## [Your task]
Every line below that holds the string "computer" should be copied.

Data entries
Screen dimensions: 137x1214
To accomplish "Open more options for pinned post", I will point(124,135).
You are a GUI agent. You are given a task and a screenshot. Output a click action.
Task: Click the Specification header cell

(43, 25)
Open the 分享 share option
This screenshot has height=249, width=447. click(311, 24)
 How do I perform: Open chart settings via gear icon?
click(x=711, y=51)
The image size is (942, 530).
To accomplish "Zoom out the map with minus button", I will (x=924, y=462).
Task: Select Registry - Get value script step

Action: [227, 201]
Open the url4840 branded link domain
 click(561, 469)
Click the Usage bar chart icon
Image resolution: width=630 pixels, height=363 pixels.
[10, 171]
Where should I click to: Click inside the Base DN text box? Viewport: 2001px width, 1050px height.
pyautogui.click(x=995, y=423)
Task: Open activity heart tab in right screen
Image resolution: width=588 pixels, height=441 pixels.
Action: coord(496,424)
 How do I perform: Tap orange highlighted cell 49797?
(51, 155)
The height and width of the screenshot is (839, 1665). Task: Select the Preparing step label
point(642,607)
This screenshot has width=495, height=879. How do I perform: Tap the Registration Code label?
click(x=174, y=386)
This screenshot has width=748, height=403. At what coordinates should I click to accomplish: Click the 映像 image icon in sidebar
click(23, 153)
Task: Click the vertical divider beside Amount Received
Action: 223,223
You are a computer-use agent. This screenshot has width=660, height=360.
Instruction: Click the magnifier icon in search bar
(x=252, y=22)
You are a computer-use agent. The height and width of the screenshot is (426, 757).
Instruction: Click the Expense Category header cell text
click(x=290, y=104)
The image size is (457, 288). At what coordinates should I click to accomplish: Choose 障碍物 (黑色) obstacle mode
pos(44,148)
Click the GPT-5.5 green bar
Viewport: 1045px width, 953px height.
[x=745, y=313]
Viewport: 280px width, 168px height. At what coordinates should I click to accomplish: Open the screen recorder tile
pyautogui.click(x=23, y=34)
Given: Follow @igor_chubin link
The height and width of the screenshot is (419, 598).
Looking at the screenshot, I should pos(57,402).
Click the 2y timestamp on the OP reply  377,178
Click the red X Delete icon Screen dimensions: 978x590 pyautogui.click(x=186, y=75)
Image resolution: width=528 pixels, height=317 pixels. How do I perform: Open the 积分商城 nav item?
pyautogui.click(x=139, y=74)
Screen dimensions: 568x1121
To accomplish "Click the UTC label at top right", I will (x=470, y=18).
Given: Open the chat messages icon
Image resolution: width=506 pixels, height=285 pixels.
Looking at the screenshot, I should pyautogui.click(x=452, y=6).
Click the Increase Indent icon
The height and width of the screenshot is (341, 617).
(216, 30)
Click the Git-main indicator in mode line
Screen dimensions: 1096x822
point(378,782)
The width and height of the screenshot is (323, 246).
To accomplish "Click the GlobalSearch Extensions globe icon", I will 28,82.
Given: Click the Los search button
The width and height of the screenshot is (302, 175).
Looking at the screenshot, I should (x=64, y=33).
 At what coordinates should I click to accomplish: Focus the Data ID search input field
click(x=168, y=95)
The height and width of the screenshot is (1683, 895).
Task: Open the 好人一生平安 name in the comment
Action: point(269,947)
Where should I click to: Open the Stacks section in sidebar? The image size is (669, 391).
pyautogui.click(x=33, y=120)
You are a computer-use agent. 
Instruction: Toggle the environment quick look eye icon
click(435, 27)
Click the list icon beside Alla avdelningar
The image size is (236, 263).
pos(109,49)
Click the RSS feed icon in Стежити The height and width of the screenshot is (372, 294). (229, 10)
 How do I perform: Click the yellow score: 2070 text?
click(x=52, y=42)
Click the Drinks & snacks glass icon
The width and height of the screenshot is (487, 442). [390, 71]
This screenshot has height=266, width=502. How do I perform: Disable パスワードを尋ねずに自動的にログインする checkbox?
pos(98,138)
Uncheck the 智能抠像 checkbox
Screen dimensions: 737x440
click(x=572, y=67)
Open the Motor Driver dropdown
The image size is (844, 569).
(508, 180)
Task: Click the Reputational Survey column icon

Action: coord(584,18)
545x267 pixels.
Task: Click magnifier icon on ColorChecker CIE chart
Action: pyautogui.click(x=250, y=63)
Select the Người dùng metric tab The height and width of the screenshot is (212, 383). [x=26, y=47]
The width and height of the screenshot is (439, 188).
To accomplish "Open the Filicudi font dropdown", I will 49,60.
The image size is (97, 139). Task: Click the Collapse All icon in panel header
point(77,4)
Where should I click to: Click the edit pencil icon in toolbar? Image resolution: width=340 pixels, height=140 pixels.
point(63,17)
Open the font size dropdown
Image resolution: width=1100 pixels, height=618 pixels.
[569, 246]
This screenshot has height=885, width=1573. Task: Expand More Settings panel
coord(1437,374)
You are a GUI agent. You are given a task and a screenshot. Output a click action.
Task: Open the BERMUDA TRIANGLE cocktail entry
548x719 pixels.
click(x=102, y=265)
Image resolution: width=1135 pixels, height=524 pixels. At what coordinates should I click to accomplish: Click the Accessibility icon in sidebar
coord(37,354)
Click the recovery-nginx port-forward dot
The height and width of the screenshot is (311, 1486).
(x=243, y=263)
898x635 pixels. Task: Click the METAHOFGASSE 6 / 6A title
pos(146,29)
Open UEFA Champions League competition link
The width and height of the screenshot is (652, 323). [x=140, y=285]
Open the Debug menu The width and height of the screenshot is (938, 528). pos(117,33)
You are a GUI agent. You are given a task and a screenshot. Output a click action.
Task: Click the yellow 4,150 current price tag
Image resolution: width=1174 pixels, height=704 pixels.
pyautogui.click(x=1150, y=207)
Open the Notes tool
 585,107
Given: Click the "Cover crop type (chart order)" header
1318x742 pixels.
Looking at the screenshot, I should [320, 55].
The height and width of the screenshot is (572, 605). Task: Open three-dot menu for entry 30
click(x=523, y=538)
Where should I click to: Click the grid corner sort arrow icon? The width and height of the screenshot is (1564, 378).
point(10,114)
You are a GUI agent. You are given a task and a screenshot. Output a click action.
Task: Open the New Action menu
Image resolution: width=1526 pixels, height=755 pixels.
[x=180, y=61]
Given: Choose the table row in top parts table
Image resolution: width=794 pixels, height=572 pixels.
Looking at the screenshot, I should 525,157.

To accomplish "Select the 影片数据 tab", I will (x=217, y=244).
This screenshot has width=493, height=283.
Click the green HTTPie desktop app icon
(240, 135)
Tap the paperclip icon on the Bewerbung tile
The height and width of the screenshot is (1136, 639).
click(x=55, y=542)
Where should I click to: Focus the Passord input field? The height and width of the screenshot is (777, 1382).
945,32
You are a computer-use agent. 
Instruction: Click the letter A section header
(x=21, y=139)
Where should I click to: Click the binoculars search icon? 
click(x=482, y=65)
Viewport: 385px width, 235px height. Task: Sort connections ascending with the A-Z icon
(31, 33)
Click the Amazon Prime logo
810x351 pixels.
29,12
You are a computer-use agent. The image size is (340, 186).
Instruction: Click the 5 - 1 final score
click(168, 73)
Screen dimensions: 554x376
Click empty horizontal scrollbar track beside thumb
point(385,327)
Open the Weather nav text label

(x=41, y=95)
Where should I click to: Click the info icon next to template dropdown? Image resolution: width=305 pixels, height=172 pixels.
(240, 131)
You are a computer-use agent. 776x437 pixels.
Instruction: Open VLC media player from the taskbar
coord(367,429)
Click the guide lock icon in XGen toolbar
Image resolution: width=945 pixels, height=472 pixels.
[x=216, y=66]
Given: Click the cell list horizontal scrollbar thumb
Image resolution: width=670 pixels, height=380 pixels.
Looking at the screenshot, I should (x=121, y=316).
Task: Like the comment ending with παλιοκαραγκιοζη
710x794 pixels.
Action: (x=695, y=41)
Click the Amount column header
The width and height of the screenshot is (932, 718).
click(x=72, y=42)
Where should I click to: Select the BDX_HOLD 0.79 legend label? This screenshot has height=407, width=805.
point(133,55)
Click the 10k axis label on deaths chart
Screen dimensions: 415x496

## [Your response]
You are a computer-use agent. This screenshot has width=660, height=360.
You are a computer-use agent. The height and width of the screenshot is (426, 757).
You are a computer-use agent. 
You are a computer-use agent. 
You are a computer-use agent. The image size is (340, 186).
You are a computer-use agent. 776x437 pixels.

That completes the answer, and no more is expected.